Concerning this last step, we obtained an exposure probability map corresponding to each specific loading configuration. The total exposure (i.e. areas covered by water or sediment) is obtained by calculating the cell-based sum of the exposure probability contributions of each raster map. An example of a resulting exposure probability map is shown in Fig. 3.

Under the specified loading conditions, the areas with a zero-valued exposure probability (i.e. grey-coloured) are safe, whereas the areas with a unitary exposure probability (i.e. red-coloured) are regarded as unconditionally exposed. The probability values of the remaining areas reflect their likelihood of being exposed under specific loading conditions.

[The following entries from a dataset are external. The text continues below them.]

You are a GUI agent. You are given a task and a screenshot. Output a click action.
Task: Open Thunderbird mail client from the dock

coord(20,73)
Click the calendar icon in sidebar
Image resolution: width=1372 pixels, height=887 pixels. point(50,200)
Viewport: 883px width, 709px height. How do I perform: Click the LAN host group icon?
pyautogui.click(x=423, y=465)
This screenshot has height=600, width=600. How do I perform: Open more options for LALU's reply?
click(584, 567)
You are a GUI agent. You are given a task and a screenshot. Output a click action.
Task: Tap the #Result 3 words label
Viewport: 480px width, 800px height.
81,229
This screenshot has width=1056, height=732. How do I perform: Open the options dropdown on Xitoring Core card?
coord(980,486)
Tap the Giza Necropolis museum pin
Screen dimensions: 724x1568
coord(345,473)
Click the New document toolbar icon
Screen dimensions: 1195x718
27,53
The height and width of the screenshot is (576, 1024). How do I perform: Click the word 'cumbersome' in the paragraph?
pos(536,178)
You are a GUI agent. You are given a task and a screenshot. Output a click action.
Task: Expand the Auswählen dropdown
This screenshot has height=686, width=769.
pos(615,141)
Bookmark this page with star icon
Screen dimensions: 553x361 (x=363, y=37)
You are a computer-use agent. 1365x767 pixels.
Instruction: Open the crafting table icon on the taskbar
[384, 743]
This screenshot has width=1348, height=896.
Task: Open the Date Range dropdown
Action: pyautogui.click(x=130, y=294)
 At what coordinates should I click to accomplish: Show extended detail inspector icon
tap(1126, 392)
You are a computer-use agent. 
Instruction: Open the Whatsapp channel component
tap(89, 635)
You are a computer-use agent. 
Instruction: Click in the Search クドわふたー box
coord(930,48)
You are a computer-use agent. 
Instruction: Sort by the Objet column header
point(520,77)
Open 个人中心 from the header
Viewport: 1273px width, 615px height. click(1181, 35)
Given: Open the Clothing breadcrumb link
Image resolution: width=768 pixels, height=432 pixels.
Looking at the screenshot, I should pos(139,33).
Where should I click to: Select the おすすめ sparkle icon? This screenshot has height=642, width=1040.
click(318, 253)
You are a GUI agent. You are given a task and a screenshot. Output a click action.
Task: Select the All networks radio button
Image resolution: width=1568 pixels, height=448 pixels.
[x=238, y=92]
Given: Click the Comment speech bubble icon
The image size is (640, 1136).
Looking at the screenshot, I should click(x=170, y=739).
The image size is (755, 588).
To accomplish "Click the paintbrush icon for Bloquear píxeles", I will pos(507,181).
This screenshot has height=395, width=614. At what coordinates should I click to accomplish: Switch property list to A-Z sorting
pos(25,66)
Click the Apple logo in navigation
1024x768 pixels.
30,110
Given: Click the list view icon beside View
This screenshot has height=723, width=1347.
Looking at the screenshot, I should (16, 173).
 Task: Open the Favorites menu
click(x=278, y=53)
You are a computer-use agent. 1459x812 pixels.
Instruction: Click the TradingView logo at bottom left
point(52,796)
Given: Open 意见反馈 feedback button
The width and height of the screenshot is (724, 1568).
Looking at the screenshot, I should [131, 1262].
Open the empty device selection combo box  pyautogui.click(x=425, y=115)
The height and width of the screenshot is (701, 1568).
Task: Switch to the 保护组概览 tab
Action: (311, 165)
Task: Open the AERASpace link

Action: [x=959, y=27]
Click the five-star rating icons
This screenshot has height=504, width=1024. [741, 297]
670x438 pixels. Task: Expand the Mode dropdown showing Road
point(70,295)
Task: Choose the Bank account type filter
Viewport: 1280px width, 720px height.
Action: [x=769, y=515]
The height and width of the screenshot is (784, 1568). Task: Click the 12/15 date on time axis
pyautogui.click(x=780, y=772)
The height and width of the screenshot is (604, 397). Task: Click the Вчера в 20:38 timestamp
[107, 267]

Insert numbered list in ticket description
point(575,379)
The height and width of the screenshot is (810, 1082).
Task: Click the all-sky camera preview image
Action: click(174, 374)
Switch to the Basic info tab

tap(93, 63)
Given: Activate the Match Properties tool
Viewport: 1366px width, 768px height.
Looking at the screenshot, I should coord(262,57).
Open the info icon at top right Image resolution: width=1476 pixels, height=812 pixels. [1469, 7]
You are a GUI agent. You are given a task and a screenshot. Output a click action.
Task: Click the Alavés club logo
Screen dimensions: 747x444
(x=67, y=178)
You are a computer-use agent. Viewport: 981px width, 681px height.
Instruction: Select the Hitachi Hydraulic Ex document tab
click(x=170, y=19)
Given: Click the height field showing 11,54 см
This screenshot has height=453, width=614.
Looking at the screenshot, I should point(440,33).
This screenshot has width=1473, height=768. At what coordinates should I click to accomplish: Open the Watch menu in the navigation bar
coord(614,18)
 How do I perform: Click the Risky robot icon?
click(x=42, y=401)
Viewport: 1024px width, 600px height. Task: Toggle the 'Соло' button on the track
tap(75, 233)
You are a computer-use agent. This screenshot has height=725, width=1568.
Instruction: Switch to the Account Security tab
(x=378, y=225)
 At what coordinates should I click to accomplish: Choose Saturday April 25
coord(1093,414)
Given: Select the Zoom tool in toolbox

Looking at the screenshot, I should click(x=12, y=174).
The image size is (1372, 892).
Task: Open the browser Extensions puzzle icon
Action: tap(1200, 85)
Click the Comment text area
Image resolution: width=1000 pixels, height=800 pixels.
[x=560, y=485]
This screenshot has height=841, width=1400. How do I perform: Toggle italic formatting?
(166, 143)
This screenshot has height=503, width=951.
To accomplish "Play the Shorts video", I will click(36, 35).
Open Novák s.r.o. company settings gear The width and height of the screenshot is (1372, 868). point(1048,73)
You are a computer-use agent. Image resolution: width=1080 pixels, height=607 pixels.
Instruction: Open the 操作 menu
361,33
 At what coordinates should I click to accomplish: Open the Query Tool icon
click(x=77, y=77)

Additionally, the magnitude and variability of the response (i.e. exposure) associated with all experimentally imposed loading conditions are visualized through boxplots and bar charts.

2.5. Statistical Analysis: Multiway ANOVA and interactions between factors

In this subsection, we describe how we statistically analysed our experimental results. For an extended presentation of the employed procedures, we refer to Dean et al. (2017). We investigated the contribution that each of the considered factors (i.e. total released volume, solid fraction and stream power) individually make to the response (i.e. exposed area due to sediment deposition and water flow) considering also the interaction of each pair of factors. The analyses (i.e. ANOVA) have been performed in the software STATGRAPHICS centurion®. Specifically, the Multifactor ANOVA procedure is designed to construct a statistical model describing the impact of two or more categorical factors \(Xj\) on a dependent variable \(Y\) (Statgraphics 2009).

Of particular importance are F-ratios and their associated P-Values. P-Values less than 0.01 (i.e. operating at the 1% significance level) correspond to a highly significant effect, whereas P-Values comprised between 0.01 and 0.05 (i.e. operating at a 5% significance level) are associated with a significant effect.

The results are conveniently displayed in form of an ANOVA table. The table divides the overall variability of the response variable among the accomplished set of measurements into several components: (i) a component attributable to the main effect of each factor, which measures the variability amongst the mean responses at each level of the factor; (ii) a component attributable to the interaction between different factors (i.e. an interaction occurs if the effect of one factor depends on the level of another factor); (iii) if covariates are present, a component attributable to each covariate; (iv) a residual component, which measures the variability amongst subjects at identical levels of the factors.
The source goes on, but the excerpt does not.